No fim do dia



Fim do dia, sentada na poltrona de retalhos na sala do seu apartamento, xícara de chá de capim cidreira na mão, olhava para o pôr do sol invernal que – como uma tela de Mirò – se pintava na sua janela.

Passava mentalmente seu dia, ainda que tudo o que aconteceu depois daquela ligação não passasse de sombras em sua cabeça.

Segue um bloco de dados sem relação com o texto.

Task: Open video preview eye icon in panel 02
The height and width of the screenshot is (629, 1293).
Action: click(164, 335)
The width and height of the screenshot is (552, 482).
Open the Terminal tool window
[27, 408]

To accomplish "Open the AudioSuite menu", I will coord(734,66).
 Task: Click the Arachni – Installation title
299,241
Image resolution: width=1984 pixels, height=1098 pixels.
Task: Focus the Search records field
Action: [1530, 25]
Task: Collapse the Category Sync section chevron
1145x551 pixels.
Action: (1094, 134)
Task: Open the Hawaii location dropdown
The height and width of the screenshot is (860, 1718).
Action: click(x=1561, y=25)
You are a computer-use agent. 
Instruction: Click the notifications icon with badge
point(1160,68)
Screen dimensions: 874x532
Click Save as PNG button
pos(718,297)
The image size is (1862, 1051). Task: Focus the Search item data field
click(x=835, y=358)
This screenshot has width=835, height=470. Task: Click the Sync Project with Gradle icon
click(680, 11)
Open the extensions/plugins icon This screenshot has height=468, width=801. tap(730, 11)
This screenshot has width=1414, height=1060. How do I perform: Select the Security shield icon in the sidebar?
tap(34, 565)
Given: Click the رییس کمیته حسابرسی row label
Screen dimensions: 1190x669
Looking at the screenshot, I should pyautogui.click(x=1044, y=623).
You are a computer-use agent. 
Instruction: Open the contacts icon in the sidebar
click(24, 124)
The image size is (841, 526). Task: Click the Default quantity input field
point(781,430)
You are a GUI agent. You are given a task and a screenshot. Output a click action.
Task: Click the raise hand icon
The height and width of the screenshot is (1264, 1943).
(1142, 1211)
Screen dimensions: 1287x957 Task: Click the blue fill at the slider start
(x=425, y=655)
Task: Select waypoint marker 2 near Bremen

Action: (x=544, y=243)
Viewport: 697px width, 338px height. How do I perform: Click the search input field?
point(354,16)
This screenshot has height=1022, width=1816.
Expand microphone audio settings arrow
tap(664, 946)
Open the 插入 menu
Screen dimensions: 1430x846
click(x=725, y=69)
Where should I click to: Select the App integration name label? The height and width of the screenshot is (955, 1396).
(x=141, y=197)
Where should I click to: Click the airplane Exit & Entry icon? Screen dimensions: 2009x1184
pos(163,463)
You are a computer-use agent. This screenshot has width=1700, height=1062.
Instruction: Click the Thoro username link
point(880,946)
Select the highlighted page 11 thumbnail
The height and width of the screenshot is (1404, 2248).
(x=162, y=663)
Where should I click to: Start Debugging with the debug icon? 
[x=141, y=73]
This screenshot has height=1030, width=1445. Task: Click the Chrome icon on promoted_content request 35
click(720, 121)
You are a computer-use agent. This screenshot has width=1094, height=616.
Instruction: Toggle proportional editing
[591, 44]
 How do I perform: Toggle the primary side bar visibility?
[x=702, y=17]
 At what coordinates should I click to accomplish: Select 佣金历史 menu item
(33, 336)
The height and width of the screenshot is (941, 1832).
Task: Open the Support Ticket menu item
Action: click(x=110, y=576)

Carlos lhe telefonou às dez horas da manhã convidando-a a almoçar. Falava com voz tranquila, muito diferente da última vez em que se viram, três dias atrás, quando discutiram muito. Uma das piores discussões em três anos de relacionamento.

Foi para o banho, tardou-se mais que o necessário, ela tinha consciência disso. Talvez quisesse que água lavasse também palavras ditas por ele, dias atrás.

Esmerou-se na roupa, na maquiagem e no sorriso nos lábios. O céu estava carregado, o dia nublado, cinza e queria que algo nela lembrasse alegria. Blusa amarela e saia rodada com estampa de girassol. 

Chovia muito quando saiu de casa. Pegou um táxi até o restaurante e chegou 10 minutos antes do horário combinado.  Pouco tempo depois chegou Carlos. Ele nunca se atrasa. Era uma coisa que ela admirava muito nele. A pontualidade.

Cumprimentaram-se com uma delicadeza e distância exagerada, como se cada um fosse uma bolha de sabão e qualquer toque ou movimentos bruscos poderia anular suas existência.

Sentados à mesa, o garçom se aproximou para anotar os pedidos.

Logo que se afastou Carlos começou a conversa:

- Você está muito bonita!

-              Obrigada! – Pensando que conseguiu disfarçar bem as olheiras de três dias de choro e tristeza.

Um brilho de esperança acendeu dentro dela.

- Não sei se antes do almoço é um bom momento para ter esta conversa. Na verdade, não sei se existe um “bom” momento para isso, mas por tudo o que vivemos, por tudo que passamos, precisava falar com você, preciso que saiba por mim e não pelos amigos: Conheci uma outra pessoa.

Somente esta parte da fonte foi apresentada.